Habitat: Though they once ranged throughout sub-Saharan Africa, painted dogs now inhabit the scrub savannas, grassy plains, and lightly wooded areas in scattered pockets of southern and eastern Africa, primarily in Tanzania, Botswana, western Zimbabwe and Zambia, and eastern Namibia. They have nearly disappeared from north and west Africa. Packs are nomadic and rarely stay in one place for more than a day, except when there are pups too young to travel.
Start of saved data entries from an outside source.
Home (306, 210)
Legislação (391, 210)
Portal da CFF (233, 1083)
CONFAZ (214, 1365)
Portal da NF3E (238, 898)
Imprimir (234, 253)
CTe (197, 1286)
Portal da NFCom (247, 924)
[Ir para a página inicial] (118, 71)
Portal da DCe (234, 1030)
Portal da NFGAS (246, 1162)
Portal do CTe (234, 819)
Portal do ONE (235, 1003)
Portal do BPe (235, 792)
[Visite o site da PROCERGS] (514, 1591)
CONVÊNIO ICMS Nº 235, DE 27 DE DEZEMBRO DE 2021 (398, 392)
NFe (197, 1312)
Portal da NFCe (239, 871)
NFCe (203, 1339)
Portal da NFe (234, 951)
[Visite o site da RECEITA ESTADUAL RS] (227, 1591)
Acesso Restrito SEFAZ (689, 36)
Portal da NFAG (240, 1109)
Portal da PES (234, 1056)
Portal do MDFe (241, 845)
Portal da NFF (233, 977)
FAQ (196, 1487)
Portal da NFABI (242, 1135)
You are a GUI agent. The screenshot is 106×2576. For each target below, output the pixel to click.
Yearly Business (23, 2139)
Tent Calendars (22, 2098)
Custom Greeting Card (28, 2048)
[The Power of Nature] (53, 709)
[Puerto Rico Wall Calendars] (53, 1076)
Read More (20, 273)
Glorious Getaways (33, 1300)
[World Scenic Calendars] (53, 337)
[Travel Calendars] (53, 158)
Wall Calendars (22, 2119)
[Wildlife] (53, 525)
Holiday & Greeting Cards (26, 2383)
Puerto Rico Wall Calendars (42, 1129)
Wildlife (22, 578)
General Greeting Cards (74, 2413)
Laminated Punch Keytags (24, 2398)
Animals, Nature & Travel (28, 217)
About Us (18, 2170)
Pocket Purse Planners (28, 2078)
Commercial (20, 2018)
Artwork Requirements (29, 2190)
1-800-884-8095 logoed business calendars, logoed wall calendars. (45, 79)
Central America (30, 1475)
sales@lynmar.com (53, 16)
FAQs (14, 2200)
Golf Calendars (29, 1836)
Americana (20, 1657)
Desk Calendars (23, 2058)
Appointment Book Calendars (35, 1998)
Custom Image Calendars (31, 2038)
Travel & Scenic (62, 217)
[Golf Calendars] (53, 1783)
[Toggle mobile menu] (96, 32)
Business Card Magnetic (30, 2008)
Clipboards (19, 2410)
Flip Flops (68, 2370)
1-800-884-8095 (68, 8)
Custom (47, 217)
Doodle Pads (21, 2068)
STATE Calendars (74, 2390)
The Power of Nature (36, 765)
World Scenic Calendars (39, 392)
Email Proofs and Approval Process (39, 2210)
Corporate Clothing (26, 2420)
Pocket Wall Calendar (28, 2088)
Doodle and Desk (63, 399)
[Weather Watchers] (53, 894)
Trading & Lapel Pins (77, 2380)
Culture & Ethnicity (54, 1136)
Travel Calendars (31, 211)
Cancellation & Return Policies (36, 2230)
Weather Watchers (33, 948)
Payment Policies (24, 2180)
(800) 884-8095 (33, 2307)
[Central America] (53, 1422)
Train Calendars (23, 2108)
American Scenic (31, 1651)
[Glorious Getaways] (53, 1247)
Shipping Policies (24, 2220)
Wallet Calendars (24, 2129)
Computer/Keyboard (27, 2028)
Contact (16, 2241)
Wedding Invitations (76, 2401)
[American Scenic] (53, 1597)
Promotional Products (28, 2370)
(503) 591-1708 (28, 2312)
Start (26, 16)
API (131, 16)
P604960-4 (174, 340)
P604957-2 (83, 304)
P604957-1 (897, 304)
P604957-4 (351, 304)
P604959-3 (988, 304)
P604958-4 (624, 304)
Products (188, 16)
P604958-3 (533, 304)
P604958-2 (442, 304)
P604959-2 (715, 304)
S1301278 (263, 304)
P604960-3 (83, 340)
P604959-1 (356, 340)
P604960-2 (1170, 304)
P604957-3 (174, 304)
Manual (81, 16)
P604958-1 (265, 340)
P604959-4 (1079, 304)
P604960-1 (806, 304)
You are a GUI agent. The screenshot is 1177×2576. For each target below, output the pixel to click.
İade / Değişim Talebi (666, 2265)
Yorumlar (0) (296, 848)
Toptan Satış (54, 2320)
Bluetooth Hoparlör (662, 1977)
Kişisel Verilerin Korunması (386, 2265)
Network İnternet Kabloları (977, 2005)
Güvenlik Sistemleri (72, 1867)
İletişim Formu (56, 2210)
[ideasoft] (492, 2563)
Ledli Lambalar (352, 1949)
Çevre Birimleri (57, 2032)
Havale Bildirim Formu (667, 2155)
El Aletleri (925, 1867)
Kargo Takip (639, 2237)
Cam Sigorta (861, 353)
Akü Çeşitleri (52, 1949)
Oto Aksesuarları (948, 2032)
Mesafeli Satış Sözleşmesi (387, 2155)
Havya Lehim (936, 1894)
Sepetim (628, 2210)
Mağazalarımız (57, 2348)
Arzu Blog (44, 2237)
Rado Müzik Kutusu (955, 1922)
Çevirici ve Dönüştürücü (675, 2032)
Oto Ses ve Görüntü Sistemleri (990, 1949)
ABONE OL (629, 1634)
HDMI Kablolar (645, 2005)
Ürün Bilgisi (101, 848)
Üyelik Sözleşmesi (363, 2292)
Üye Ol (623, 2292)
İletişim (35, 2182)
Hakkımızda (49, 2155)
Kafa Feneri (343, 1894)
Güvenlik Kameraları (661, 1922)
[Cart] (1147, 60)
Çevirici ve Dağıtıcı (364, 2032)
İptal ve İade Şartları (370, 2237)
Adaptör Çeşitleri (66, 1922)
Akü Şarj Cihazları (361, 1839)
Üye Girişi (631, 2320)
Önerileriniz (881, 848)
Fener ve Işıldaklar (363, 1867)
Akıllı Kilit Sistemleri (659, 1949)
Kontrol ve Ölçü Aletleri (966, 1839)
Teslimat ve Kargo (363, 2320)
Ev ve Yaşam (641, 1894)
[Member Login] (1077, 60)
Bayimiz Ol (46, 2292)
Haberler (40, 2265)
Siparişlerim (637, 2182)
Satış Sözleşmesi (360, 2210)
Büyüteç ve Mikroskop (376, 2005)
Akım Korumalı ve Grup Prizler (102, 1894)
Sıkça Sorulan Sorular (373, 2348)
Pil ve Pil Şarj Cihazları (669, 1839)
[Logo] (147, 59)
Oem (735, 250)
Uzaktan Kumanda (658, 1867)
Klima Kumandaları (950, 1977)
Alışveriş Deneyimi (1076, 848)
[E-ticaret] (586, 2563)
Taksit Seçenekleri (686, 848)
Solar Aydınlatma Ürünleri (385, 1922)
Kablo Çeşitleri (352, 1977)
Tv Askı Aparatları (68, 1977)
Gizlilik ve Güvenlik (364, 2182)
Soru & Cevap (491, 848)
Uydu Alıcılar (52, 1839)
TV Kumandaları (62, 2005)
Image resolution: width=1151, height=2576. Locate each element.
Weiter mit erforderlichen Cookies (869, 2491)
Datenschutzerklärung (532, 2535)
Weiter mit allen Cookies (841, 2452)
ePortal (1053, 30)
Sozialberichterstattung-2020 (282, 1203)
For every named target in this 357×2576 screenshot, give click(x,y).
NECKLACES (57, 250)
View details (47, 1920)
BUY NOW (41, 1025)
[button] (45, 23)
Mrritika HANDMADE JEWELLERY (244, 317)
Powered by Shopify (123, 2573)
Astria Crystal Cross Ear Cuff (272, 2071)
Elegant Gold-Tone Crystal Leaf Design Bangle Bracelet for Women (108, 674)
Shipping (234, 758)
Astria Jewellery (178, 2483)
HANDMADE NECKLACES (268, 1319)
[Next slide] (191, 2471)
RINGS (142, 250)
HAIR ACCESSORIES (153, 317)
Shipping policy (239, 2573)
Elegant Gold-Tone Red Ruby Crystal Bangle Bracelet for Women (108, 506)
Diet: These canines are generalist predators with exceptional eyesight, hearing, sense of smell, and a hunting success rate of 70-90%, making them the most effective hunters in Africa. They use coordinated hunting techniques to take down impala, kudu, gazelle, wildebeest, duiker, other hoofstock, and even rodents when larger prey isn’t available. These dogs are powerful runners with great endurance; they can reach speeds of at least 30 mph for up to an hour.

African painted dogs live in family groups of two to 20 or more members, all of which help care for the dominant pair’s pups; this includes babysitting and feeding regurgitated meat. Unlike most canines, painted dog pups are given first dibs at meals.

The Zoo’s three African painted dogs are siblings–two sisters and a brother–and can be seen on exhibit near Gorilla Grill.